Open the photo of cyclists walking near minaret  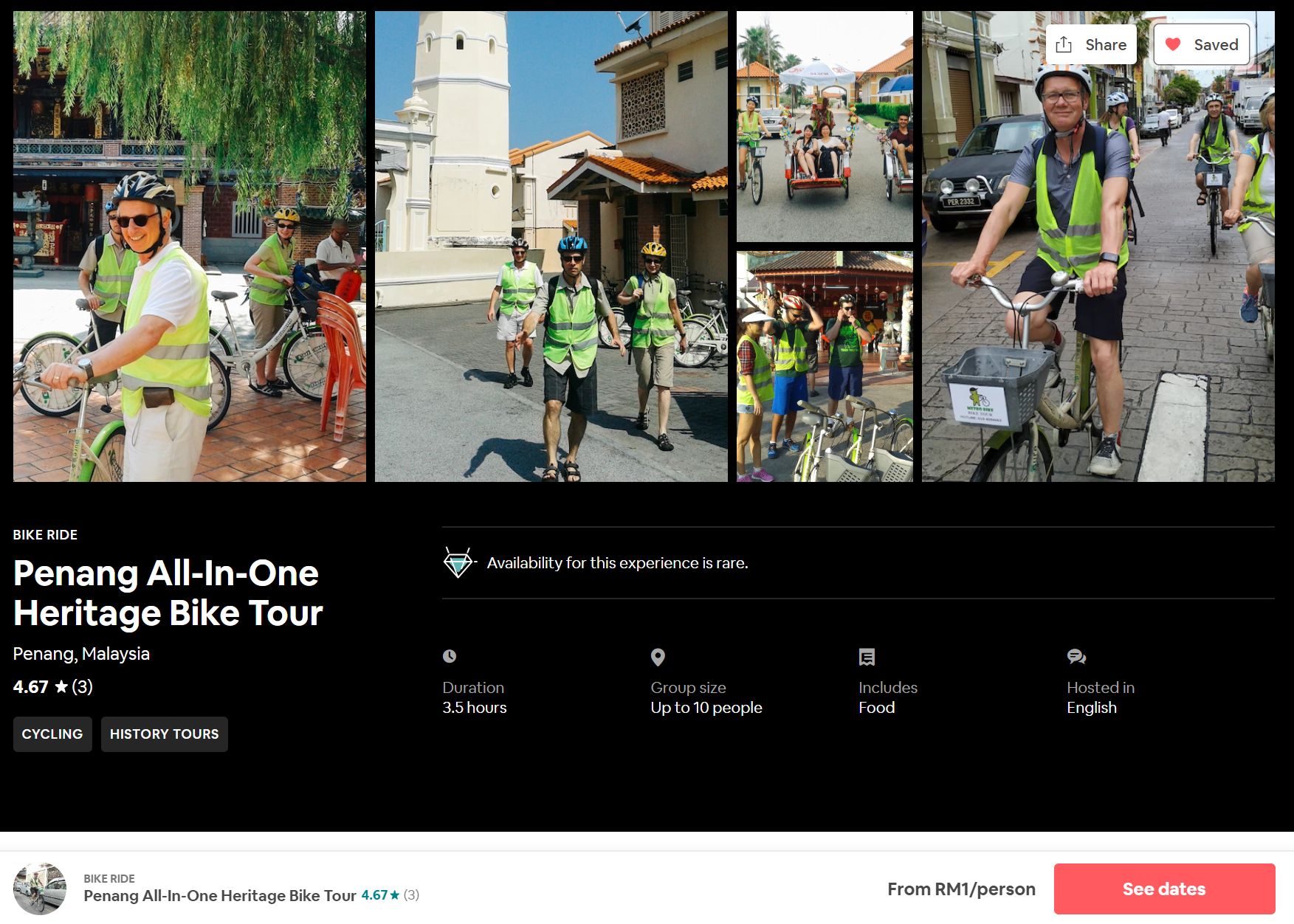551,246
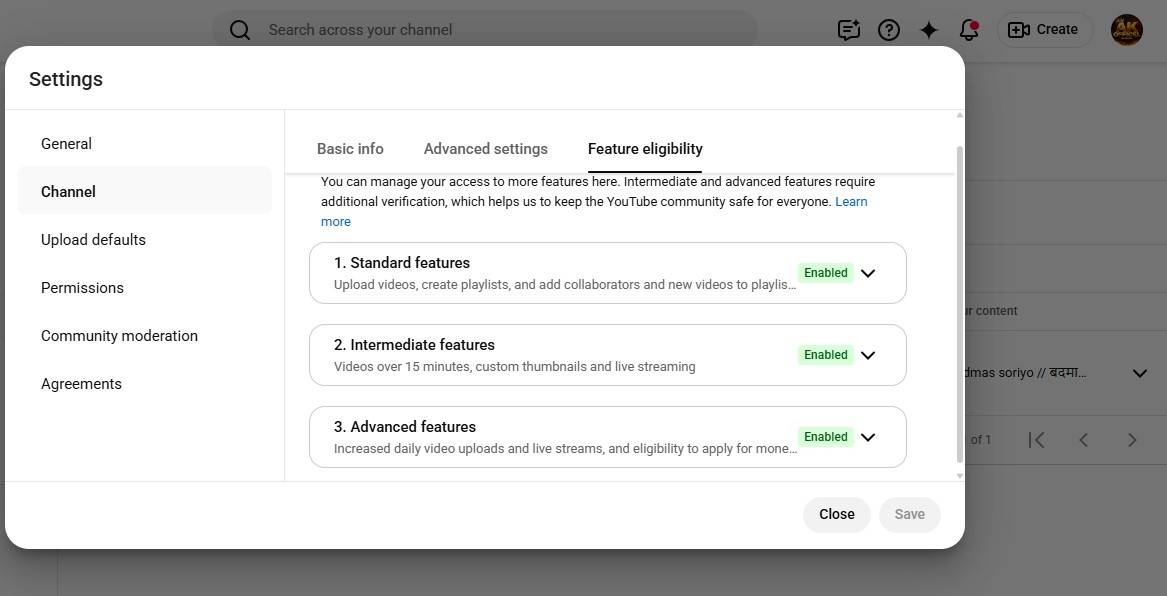The height and width of the screenshot is (596, 1167).
Task: Switch to the Basic info tab
Action: [x=350, y=149]
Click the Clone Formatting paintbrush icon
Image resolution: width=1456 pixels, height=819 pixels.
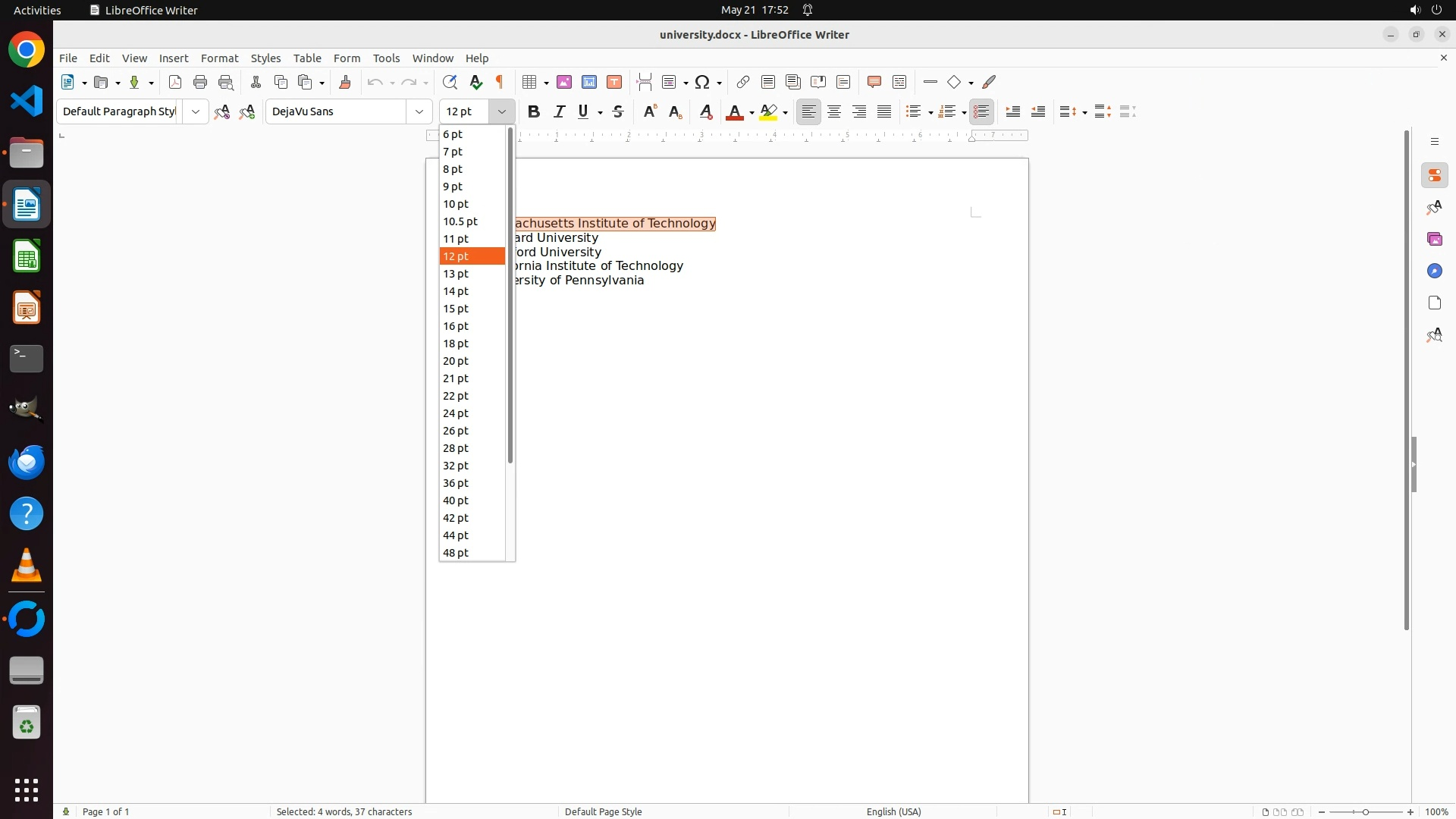(345, 82)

□ □ □ □

THE PROBLEM: Put the lines from the one containing "Click the Clone Formatting paintbrush icon" through the last line above, inclusive, into a JSON list of strings with one string per line and no blank lines. Leave the pictures out.

FINISHED TASK:
[
  "Click the Clone Formatting paintbrush icon",
  "Image resolution: width=1456 pixels, height=819 pixels.",
  "(345, 82)"
]